There are three words that are deeply entrenched in a cadet's heart, three words that he zealously guards against defilement and pollution. These three are: COURAGE, LOYALTY, and INTEGRITY. They are not cold and meaningless abstractions. They are not merely words. They are beacon lights that illumine the way as the cadet journeys toward the goal of his ambitions. They form the vertices of the triangle that bind the limits of the sphere of his conduct. This triumvirate of manly virtues is the basic pillar of a cadet's character. A failing or a weakening of one eventuates in the collapse of the moral make-up of a cadet. Each in conjunction with the other two acts as a moral fortress to safeguard the cadet against the onslaughts of the vicious and corruptive influences of the world.



The first word in the motto of the Academy is COURAGE. By the very nature of the career for which the cadet is being rigorously trained, it is plainly evident that this soldierly quality should come first. A cadet is an officer in the making. He has chosen to embrace the noble profession of arms and has consecrated himself to its ideals. The career of a soldier calls for a fighting spirit, a stout heart, and a militant disposition. In the scheme of life, a soldier is prominently a fighter. He cannot be such unless he has the elemental virtue of soldiership: COURAGE.

An officer does not fight his battles alone. He leads men to battle, and it requires a greater degree of courage to be the heart and soul of a fighting unit. It is hardly conceivable that a man who is faint of heart and weak of knee could lead men victoriously in battle. By courage is meant not merely daring and fearlessness. COURAGE is a generic term. It means the fortitude with which Washington met the adversaries at Valley Forge during the darkest hours of the American Revolution. It means the gallantry and valor that General Del Pilar displayed in his heroic defense of Tirad Pass. It means the bravery and prowess of Hannibal when he picked up the gauntlet thrown at him by the seemingly formidable Alps. It means the boldness of the Light Brigade in their famous charge which Tennyson has ably immortalized in stirring poetry. It means the passive courage which enabled the early Christians to meet persecutions and martyrdom with a smile on their lips and a song in their hearts.

[Exercise requirements]:
1. According to the text on a cadet's three virtues, what is the first word in the Academy's motto?
2. Please carry the text on a cadet's three virtues forward from its final sentence.

[Collected data]:
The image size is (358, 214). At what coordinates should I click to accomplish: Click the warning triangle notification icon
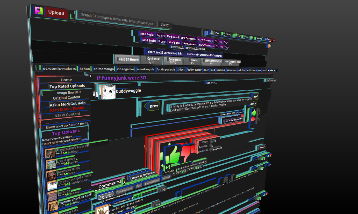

[Task-by-task results]:
1. COURAGE

2.
By COURAGE in the motto of the Academy is meant one who is tempered by judicious judgment. It does not in the least imply reckless daring and fool-hardy dauntlessness. By COURAGE is meant not merely to be able to walk right into the mouth of a belching cannon, unflinchingly, or to be able to face a firing squad calmly and serenely. It also means moral courage: the fearlessness to stand up and fight for what one thinks is right. It is the courage to defend one's ideals against an erring world. It is the courage to be able to acknowledge a wrong in the face of a jeering and hooting multitude. It is the courage to be able to persevere in the midst of the most trying circumstances. It is the courage to be able to stand firm on one's convictions.



LOYALTY is the second word in the motto. It means allegiance permeated with strong and enthusiastic feeling or sentiment. It means loyalty to loved ones; loyalty to superiors; loyalty to constituted authority; loyalty, solid and indivisible, to the country. A disloyal soldier has no place in an organized and disciplined army. No element can be more disruptive to any organization than a rebellious, treacherous, and disloyal member. Loyalty is the binding and unifying force in any army. It is the invisible chain of steel that links men together. Remove the spirit of loyalty from the members of a command and the unit will collapse like a house of cards. This soldierly virtue is a preponderant factor in welding men in a spirit of harmonious relationship and mutual understanding and sympathy.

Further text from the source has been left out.